Wednesday, February 27, 2008

Sarojini Naidu (February 13, 1879 — March 2, 1949)

BACK in the first decade of the last century, an aspiring young girl sought an appointment with Edmund Gosse, and showed him some of her poems. After giving it a careful thought Gosse said a few kind words, but added at the end: "All your poetry, in the falsely English vein, should be put in the waste-paper basket. You have no doubt mastered the English language, but you should start writing about the mountains, the gardens, and the temples." The advice was well-taken and the young poet rose to become 'the nightingale of India': Sarojini Naidu.

Sarojini NaiduThe eldest daughter of a scientist-philosopher Aghornath Chattopadhyaya, Sarojini Naidu it appears inherited the gift of poetry from her mother, Barada Sundari, who was herself a poet. Her earliest poems can be seen in the archives of the National Library in Calcutta.

In 1895 she left for England for higher studies on a scholarship awarded by the Nizam of Hyderabad. There she studied at King's College, London, and then Girton College, and Cambridge University. About this time she fell in love with Govindarajulu Naidu, and married him despite stiff opposition to an alliance between a Brahmin and a non-Brahmin.

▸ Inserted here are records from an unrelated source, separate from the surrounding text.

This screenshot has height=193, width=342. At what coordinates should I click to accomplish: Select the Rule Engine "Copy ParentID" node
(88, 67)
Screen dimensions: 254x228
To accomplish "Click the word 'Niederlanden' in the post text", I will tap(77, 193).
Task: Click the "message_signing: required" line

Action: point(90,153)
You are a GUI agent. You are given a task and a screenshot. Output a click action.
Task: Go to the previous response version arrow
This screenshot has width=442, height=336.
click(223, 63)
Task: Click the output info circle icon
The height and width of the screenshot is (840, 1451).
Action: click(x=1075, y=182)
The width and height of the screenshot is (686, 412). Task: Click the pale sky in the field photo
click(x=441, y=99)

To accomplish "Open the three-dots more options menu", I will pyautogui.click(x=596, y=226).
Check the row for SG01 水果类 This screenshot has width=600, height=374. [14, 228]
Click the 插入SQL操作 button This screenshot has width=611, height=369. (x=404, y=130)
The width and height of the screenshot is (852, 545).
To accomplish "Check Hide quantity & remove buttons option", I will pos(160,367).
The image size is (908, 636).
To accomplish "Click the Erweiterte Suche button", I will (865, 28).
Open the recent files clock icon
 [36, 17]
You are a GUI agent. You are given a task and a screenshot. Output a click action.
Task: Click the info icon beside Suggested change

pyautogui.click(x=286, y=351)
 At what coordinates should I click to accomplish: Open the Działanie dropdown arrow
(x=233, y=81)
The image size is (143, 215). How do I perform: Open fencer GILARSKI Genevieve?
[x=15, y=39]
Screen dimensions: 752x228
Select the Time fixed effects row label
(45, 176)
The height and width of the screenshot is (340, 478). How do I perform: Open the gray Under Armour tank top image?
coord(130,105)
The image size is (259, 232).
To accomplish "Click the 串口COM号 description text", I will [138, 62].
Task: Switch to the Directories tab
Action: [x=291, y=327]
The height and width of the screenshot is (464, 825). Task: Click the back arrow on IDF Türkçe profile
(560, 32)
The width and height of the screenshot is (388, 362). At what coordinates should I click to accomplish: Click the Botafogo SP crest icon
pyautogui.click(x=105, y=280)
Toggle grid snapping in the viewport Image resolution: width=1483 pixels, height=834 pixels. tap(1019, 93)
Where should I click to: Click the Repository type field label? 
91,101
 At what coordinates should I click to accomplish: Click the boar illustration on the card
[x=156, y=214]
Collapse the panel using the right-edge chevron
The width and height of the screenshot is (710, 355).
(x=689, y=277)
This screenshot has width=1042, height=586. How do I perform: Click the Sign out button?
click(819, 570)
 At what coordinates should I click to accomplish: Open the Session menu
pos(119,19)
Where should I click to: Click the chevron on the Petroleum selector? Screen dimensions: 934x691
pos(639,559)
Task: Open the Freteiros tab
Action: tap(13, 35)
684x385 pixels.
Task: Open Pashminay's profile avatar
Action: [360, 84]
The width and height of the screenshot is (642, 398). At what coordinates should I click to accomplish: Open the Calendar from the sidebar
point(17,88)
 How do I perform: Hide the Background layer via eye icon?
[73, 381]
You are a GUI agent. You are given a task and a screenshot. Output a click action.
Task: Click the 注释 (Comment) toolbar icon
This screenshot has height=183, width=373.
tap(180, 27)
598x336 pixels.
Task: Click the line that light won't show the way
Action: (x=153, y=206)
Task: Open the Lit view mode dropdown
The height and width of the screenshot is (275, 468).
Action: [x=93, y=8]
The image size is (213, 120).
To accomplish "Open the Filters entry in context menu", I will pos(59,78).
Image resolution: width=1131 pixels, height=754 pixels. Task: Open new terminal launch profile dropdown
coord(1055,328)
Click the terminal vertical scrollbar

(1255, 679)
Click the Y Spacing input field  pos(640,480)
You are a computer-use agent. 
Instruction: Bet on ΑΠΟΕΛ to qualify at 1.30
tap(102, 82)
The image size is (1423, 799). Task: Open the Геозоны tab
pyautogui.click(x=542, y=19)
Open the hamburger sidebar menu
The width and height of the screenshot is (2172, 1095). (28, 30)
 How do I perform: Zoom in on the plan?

Sarojni's second volume of poetry, The Bird of Time, appeared in 1912.

But those were turbulent times, and the whole nation was in the grip of revolution. When Dr Annie Besant gave the clarion call of Independence, Sarojini Naidu gave up her literary career and joined politics 1917. Leaders like Gokhale, Tagore, Jinnah, C. P. Ramaswami Aiyer, Gandhi, and Nehru shaped her political thought.

From 1917 to 1919 she campaigned for the Montague-Chelmsford Reforms, the Khilafat issue, the Rowlatt Act or the Black Bills, the Sabarmati Pact and the Satyagraha Pledge. She was Gandhi's most trusted lieutenant when he launched the Civil Disobedience Movement on April 6, 1919. And she spoke out against the Jallianwala massacre , and returned the Kaiser-i-Hind medal to the Government, led a deputation to Montague, Secretary of State for India, and fought for the rights of women. She was elected President of the Indian National Congress in1925, and in her Presidential address she said: "The National Congress must clearly issue a mandate to all those who come within its sphere to vacate their seats in the Central and Provincial Legislatures and inaugurate from Kailas to Kanyakumari, from the Indus to the Brahmapurta, an untiring and dynamic campaign t o arouse, consolidate, educate and prepare the Indian people for all the progressive and ultimate stages of our united struggle and teach them that no sacrifice is too heavy, no suffering too great, no martyrdom too terrible, that enables us to redeem our Mother from the unspeakable dishonour of her bondage, and bequeath to our children an imperishable legacy of Peace. In the battle for liberty, fear is the one unforgivable treachery and despair, the one unforgivable sin."